23AM050|第23回 言語聴覚士国家試験 過去問
言語聴覚士法について誤っているのはどれか。 a.専門職としての資質向上義務規定がある。 b.都道府県知事は免許を取り消すことができる。 c.言語聴覚士は名称独占の資格である。 d.守秘義務違反には50万円以下の罰則規定がある。 e.人工内耳の調整は診療補助業務として規定されている。
解答・解説を見る
正解: 1
正答
(1)
この問題のポイント
言語聴覚士法に明文の資質向上義務規定はなく、免許取消しを行うのも都道府県知事ではなく厚生労働大臣である。a・bが誤りである。
解説
言語聴覚士は国家免許に基づく名称独占資格で、資格のない者は名称を用いられない。免許と名簿を所管し、欠格事由等に基づく取消しを行うのは厚生労働大臣である。専門職として研鑽は当然重要だが、設問は当該法の条文に『資質向上義務』として規定されているかを問うため、明文規定がないaは誤りとなる。業務上知り得た秘密を漏らす守秘義務には罰則があり、人工内耳の調整は医師の指示の下で行う診療の補助として規定される。
選択肢の確認
1.「a,b」:a,bは当該法に明文の資質向上義務がないこと、取消権者が都道府県知事でないことから両方誤る。
2.「a,e」:a,eはaは誤るが、人工内耳調整は診療の補助として規定されるため両方ではない。

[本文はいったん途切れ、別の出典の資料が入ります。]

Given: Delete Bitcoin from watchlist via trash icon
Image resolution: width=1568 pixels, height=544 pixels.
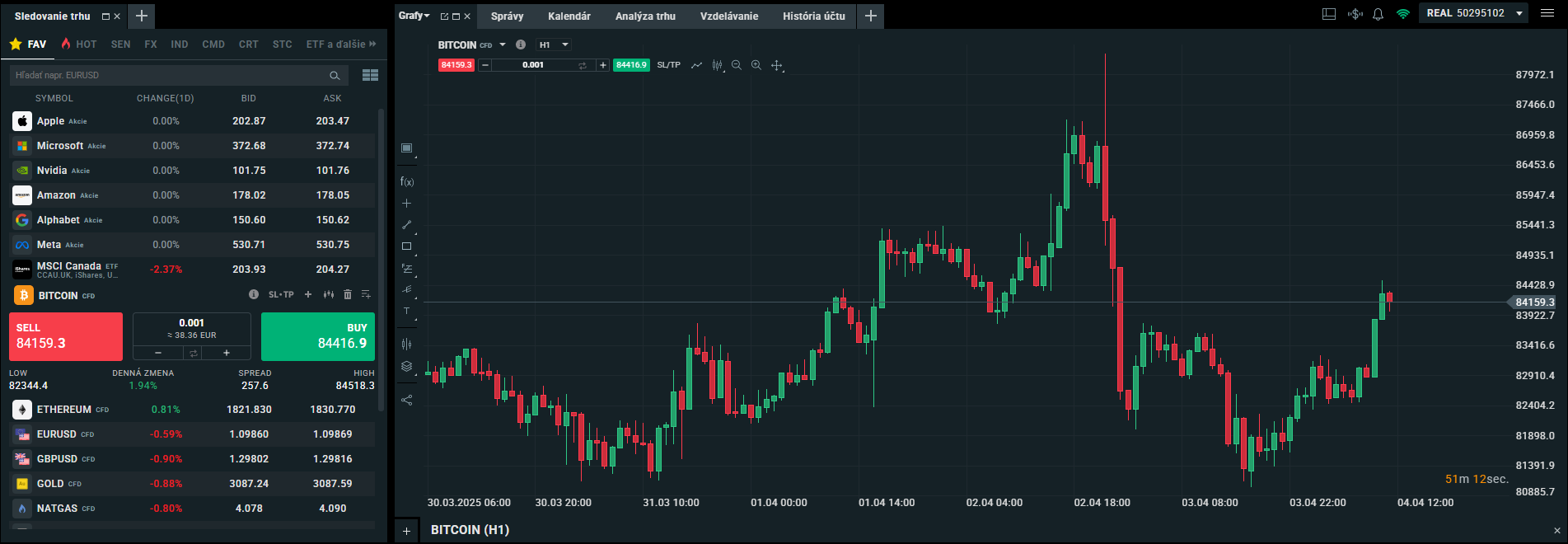Looking at the screenshot, I should click(x=347, y=294).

3.「b,c」:b,cは知事取消しは誤るが、言語聴覚士が名称独占資格であるcは正しい。
4.「c,d」:c,dは名称独占と守秘義務違反への罰則規定はいずれも正しく、誤りの組合せではない。
5.「d,e」:d,eは守秘義務違反への50万円以下の罰金と人工内耳調整の診療補助区分が成立する。
覚えるポイント
法令問題は望ましい専門職像でなく明文を確認。免許・取消しは厚労大臣、資格は名称独占、人工内耳調整は診療補助。